◆ WORK INSTRUCTIONS:
**A)** Retype the gas scrubbing excerpt from "By contrast, the" up to and including "into the biomethane.".
**B)** According to the gas scrubbing excerpt, where is the scrubbing solution sent after it is purified in the vacuum stripper?

◆ EXCERPTED PASSAGE:
>> START
Alternatively, the fuel gas produced in the circuit can be re-circulated to the digester without feeding in air or oxygen in the case of the carbon dioxide combination.
Fuel gas enriched with CO₂can also be obtained by adding CO₂. In the third purifying step the contaminated scrubbing solution drawn off from the first stripping column is purified in a second stripping column with a packed bed or packing under vacuum, preferably on the counterflow principle or if necessary on the parallel flow principle, with the carbon dioxide dissolved in the scrubbing solution removed to a residual content of at least of under 300 mg/l.
The pressure for the vacuum should preferably not exceed 0.01 bar. The higher the vacuum the less the residual content of dissolved CO₂is left in the scrubbing solution. The target residual content of CO₂is reached at a vacuum of approximately 0.5 bar. The vacuum applied should be at least 100 mbar.
The contaminated scrubbing solution is treated in this step without the addition of stripping air or with only small amounts of stripping air.
Carrying out the process under vacuum prevents the stripping gas from being dissolved in the scrubbing solution or solubility from being significantly reduced. This applies to CO₂, air, oxygen and methane. The CO₂content in the scrubbing solution can be reduced without adding air by applying the vacuum. Only very small amounts of air can be dissolved in the scrubbing solution.
By contrast, the CO₂dissolved in the scrubbing solution can be removed only with difficulty where the process is carried out under standard pressure. Moreover, the use of air as a stripping medium is required under standard pressure which entails the risk of air dissolving in the water and dissolved air in the scrubbing column being stripped out into the biomethane.
The scrubbing solution purified in the third step in the vacuum stripper is returned to the scrubbing stage of the gas scrubber and the waste gas is released to the surroundings or utilized for other purposes.
>> END
◆ DATA SUPPLIED:
>> START
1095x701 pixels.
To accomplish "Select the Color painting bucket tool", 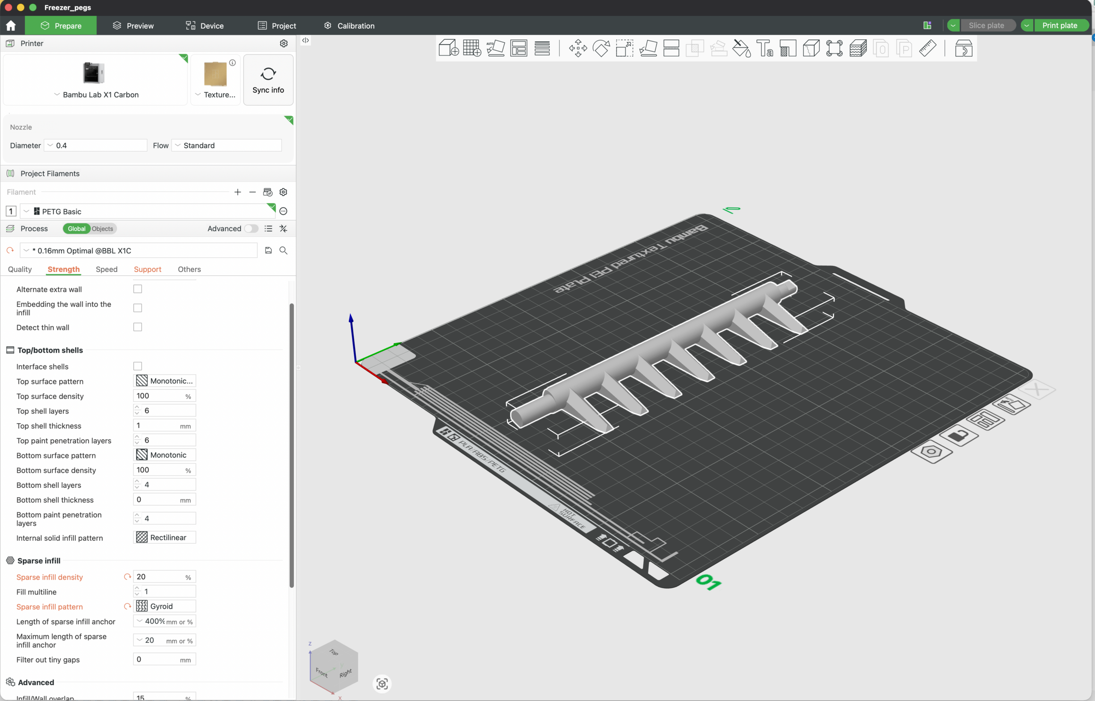I will 741,48.
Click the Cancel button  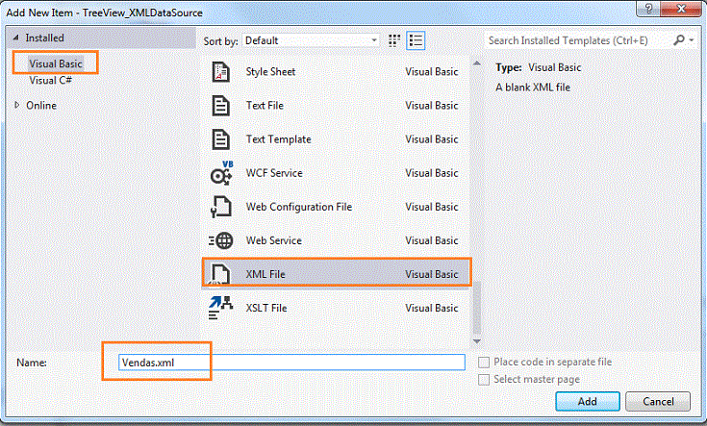click(658, 401)
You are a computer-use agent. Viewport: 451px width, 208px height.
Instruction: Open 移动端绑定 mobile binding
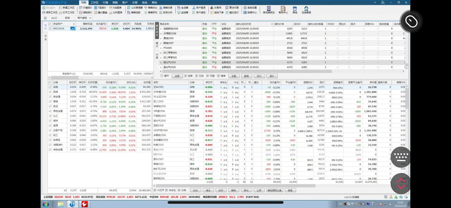[269, 10]
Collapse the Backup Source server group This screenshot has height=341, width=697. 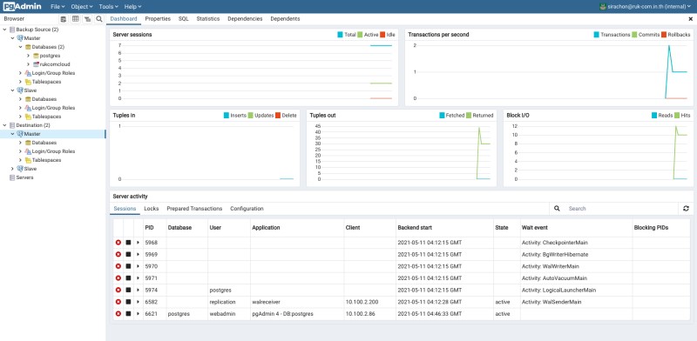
>> END
◆ ANSWER SET:
**A)**
By contrast, the CO₂dissolved in the scrubbing solution can be removed only with difficulty where the process is carried out under standard pressure. Moreover, the use of air as a stripping medium is required under standard pressure which entails the risk of air dissolving in the water and dissolved air in the scrubbing column being stripped out into the biomethane.

**B)** It is returned to the scrubbing stage of the gas scrubber.